Gmail OAuth client as notifier

[doraeric]

Description

Currently, there are 2 methods to send notifications: filesystem and smtp. With smtp provider, if we want to connect to gmail, we need to set up an app password that can be used for purposes beyond just sending emails. It's a less secure option.

If we can setup oauth client and grant authelia sending email permission, it would be more secure.

Use Case

User setup gmail as notifier, authelia asks for sending email permission, user agrees and receives notification from email.

Details

No response

Documentation

OpenID Connect  |  Authentication  |  Google for Developers

Pre-Submission Checklist

• I agree to follow the Code of Conduct

• I have checked for related issues and checked the documentation

[glime-ai]

Please note this response was created using generative AI leveraging previously available information from the repository. This information may be helpful however it is our strong recommendation that you carefully consider the information before blindly applying it.

---

Currently, Authelia supports notifications via filesystem and SMTP methods. For SMTP, while it is possible to use services like Gmail by setting up an app password, Authelia does not currently support OAuth for SMTP authentication directly within its configuration.

To securely use Gmail with SMTP in Authelia, you would indeed set up an app password. This method, while less secure than OAuth, is supported because Authelia's SMTP notification setup does not include OAuth authentication capabilities at this time.

If you are looking for a more secure method like OAuth for sending emails, this would require significant changes to Authelia's codebase to support OAuth as an authentication method for SMTP. This feature is not currently available in Authelia, and there is no indication from the available documentation that it will be implemented soon.

For now, using an app password is the recommended approach if you choose to use Gmail with Authelia's SMTP notifications. If OAuth support is crucial for your setup, you might need to consider alternative solutions or custom modifications to Authelia, or wait until such a feature might be added in future releases.

This comment was generated by Glime.

[james-d-elliott]

Please show specifically how you think it's less secure for users of Authelia.

Also unless I'm missing something here, the end user doesn't have permission to grant consent to send email as the from email address, and it would be considerably insecure to allow them access to do so as it would allow end users to impersonate the Authelia service.

Thanks for deciding to be involved in the community. While we may or may not accept this feature on the merits we always carefully weigh the pros and cons of each idea.

[doraeric]

Thank you for your prompt response. I believe I may not have expressed myself clearly enough, so let me clarify.

As the administrator of the server, I want to set up the Authelia service and make it available for use by our team. I'd like Authelia to send emails using my personal gmail when necessary. According to the documentation, I need to enable an app password in my Google account to allow Authelia to send emails using my gmail.

What I'm proposing is for Authelia to act as an OAuth client, requesting permission to send emails via my Gmail account. As the administrator, I would then authorize Authelia to send emails on behalf of others using my mailbox.

Regarding security considerations, my concern is that if the server running Authelia were to be compromised, my app password could be obtained.
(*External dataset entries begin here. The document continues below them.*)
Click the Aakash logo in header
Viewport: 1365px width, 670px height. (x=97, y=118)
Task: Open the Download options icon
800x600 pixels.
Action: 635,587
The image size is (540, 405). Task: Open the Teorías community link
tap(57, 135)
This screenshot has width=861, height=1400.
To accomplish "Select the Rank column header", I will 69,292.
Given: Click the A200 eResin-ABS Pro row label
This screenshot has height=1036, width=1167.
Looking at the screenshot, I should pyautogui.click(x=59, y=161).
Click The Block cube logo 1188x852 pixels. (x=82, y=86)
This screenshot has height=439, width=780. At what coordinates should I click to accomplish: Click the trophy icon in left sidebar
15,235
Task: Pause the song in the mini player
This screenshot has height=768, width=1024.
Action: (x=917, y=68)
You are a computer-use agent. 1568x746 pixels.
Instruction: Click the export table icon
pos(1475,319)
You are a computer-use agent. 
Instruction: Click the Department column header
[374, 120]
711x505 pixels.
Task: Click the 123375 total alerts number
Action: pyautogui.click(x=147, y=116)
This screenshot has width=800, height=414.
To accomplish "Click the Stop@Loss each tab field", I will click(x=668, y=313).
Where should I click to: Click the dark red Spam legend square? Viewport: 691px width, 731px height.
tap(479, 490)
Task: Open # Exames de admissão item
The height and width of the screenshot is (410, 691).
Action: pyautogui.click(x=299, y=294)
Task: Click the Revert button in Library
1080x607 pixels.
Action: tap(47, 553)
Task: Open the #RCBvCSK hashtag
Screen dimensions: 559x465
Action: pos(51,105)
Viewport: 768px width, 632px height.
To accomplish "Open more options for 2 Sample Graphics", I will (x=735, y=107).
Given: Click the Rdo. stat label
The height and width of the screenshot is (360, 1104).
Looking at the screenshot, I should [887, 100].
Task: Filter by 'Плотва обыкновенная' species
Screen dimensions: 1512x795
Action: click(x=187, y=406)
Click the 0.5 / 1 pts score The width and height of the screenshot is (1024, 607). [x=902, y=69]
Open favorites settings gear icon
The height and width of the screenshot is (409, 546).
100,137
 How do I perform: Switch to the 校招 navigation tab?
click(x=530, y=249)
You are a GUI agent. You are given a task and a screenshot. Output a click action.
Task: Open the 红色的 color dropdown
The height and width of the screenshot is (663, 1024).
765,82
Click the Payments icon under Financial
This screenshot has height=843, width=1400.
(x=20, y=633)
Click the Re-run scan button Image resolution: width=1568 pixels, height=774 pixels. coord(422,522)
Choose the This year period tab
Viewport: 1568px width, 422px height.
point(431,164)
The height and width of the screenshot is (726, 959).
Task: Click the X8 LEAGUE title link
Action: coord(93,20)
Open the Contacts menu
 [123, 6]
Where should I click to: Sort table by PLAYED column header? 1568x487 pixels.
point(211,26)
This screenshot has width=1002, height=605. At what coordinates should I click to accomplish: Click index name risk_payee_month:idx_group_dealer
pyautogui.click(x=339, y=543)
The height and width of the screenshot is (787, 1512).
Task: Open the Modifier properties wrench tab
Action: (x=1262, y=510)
This password not only allows sending emails but also grants access to any Google service, such as accessing and modifying files on Google Drive. However, if Authelia were to obtain sending permissions as an OAuth client, even if the server were compromised and the token leaked, it would only be usable for sending emails and would not grant access to my Google Drive.

I hope this clarifies my issue.

[james-d-elliott]

I think this is a somewhat trivial issue to solve without the need for a complex implementation. A separate account for emails like this would solve all of the concerns mentioned. I don't think it'd be a good design decision at this time to support the Authorization Code Flow for this particular purpose as this flow is user-interactive, and would require a completely user-interactive setup (rather than a declarative YAML setup). However we'd be willing to support an architecture appropriate flow for this.

The Client Credentials Flow / Grant Type is appropriate for this specific scenario in this architecture. Unfortunately it does not seem like Google supports this (Microsoft does). The only other flow that really supports the current architecture is the Refresh Flow. Which would mean provisioning the access and refresh tokens would have to occur out-of-band from normal operation via the CLI to satisfy these requirements.